No sábado (14), o assessor Álex Oliveira comunicou para o vereador Silvano que estavam indo visitar Josenir. Mas depois de dois dias sem retornar nem darem notícias, procurando Álex e a namorada dele, o vereador Silvano acabou descobrindo os restos dos três no sítio de Josenir, na segunda-feira (16).
Tudo indica que as invasões de terras do posseiro possam ser a causa do novo massacre no campo de Rondônia. Moradores regionais também relatam, nas proximidades, a presença de milícias armadas e de numerosos capangas de madeireiros invasores de terras indígenas, e seguranças de fazendas em litígio agrário nas imediações da fazenda Vilhena. O caso segue sendo investigado pela polícia judiciária.
As comunidades também relatam que contribui para o acirramento dos conflitos a atuação de escritórios de técnicos, que cobram valores exorbitantes e abusivos das pessoas, faturando muito dinheiro fazendo georreferenciamento e Cadastro Ambiental Rural (CAR) de forma irregular nestas áreas. Lideranças corruptas também vivem de especular e de lotear áreas sem ter posse, para comercializar e garantir a regularização fundiária baseada na lei.
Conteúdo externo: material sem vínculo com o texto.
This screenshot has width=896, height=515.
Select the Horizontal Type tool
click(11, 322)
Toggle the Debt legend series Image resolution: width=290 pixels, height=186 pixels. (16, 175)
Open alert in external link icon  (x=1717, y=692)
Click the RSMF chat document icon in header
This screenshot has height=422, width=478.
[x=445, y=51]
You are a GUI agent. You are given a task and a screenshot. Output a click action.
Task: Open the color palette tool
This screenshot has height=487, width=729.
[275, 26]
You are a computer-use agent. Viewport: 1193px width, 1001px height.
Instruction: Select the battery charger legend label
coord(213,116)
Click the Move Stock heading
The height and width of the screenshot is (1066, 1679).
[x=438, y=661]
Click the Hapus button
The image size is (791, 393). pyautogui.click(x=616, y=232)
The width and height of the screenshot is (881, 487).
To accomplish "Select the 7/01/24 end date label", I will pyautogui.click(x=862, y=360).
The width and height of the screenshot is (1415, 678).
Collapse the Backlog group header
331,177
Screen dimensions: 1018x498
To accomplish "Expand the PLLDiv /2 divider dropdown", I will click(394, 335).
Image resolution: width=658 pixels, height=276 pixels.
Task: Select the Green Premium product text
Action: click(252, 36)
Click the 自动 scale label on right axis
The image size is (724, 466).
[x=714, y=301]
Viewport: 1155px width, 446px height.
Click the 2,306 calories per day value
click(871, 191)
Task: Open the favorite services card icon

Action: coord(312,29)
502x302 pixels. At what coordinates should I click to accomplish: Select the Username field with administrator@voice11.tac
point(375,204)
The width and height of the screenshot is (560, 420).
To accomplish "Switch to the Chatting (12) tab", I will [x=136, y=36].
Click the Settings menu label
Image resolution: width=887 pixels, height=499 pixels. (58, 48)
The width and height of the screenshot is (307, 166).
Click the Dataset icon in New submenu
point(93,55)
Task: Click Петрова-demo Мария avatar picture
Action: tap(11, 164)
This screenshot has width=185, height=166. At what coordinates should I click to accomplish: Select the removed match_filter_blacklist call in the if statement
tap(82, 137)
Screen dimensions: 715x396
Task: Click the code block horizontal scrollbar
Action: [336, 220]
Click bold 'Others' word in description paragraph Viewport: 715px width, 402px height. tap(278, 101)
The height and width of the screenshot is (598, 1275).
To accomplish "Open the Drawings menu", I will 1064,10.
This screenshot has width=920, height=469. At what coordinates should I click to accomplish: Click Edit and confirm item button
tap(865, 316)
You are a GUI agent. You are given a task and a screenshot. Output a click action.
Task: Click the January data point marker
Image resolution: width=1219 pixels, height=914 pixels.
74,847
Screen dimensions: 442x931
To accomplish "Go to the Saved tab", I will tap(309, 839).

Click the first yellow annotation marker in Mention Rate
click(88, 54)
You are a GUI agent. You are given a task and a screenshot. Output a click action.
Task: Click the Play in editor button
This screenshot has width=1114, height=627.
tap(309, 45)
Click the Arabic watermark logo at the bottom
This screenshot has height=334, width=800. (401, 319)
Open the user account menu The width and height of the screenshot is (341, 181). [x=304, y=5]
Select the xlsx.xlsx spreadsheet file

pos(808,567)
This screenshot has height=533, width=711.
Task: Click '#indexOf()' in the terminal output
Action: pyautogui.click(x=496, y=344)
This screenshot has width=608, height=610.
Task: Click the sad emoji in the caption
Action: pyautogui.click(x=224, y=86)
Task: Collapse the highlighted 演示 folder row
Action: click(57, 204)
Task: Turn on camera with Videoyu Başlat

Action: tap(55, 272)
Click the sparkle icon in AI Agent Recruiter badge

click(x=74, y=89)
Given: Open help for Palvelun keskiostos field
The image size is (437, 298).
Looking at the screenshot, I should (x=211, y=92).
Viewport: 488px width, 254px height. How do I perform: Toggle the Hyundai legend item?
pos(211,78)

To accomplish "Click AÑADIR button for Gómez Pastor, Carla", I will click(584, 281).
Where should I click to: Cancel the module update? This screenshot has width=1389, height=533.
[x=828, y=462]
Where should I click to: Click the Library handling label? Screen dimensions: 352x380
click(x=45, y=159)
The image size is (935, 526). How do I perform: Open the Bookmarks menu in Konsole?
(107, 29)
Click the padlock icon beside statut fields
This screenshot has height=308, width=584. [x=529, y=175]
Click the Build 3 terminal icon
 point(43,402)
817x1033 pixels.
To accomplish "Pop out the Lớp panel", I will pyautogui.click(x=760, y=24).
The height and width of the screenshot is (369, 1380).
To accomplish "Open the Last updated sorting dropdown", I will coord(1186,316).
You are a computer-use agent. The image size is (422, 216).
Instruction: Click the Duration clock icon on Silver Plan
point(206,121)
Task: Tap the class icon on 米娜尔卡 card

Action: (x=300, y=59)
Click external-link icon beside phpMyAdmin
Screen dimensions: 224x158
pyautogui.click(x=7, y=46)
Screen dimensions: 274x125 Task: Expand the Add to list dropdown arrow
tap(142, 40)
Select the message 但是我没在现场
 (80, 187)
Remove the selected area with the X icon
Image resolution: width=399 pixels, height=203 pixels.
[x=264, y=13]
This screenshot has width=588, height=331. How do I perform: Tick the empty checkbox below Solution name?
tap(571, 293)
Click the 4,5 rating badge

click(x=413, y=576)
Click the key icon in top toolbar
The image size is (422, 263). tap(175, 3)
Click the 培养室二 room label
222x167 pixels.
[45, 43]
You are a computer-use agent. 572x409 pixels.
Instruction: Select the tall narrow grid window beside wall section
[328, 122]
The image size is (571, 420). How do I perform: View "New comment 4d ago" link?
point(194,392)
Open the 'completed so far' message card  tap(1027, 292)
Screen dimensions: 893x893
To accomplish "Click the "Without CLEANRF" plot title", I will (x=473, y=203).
O massacre no campo e a relação com a Lei 14.757
Por outro lado, existe a suspeita que estas novas grilagens de terras e este massacre possam ter sido propiciados pelas perspectivas jurídicas de anistia da grilagem que a Lei 14.757/2023 trouxe para ordenamento, ao entregar as terras públicas a antigos licitantes que não cumpriram os termos dos contratos de concessão destas glebas na Amazônia.
Confira aqui a Nota Pública emitida por organizações de Rondônia sobre os perigos desta Lei para a grilagem de terras no Estado.
A lei prevê anistia das cláusulas resolutivas de áreas de até 960 hectares, ou seja, dispensa da falta de pagamento terras públicas, e apesar da não realização das benfeitorias estipuladas nos contratos, acaba entregando as terras da União aos titulares dos contratos da época da ditadura militar, mesmo que nunca tenham pisado em Rondônia, nem pago nenhum valor, nem plantado um pé de capim.
Durante a sua tramitação, a Câmara dos Deputados foi aprovada a anistia para as áreas com até 2.500 hectares, contudo o Senado manteve o limite da proposta original, contudo sem que este debate tenha saído da pauta, a sanha dos grileiros em se apropriar das terras públicas para o mercado especulativo e a monocultura para exportação.
Esta lei foi aprovada pelo Congresso em 2023, derrubando o parecer da AGU e o veto do Presidente Lula por inconstitucionalidade. Se aplicada, vai prejudicar muitas milhares de famílias de pequenos agricultores do Cone Sul de Rondônia, da região de Ariquemes e de outros estados da Amazônia. Posseiros legítimos que moram e trabalham há décadas nestas antigas áreas abandonadas, pleiteando o assentamento ou a regularização fundiária, mas impedidos pelos antigos títulos provisórios no papel, inclusive, muitas das que já tinham sido anuladas pelo Incra e pelo programa Terra Legal ou com processos de verificação de cumprimento das cláusulas em tramitação para verificar o cumprimento das cláusulas resolutivas. Incentivando de novo a violência, a correria e o saqueio das terras públicas da Amazônia.
Importante destacar que, para resolver a questão das titulações para pequenos agricultores, o Brasil já possui normas que poderiam ser aplicadas para resolver estas demandas, contudo, camuflando os verdadeiros interesses do agronegócio e a ineficiência dos órgãos para atender os pequenos agricultores, se avança no risco de lavar a grilagem na Amazônia.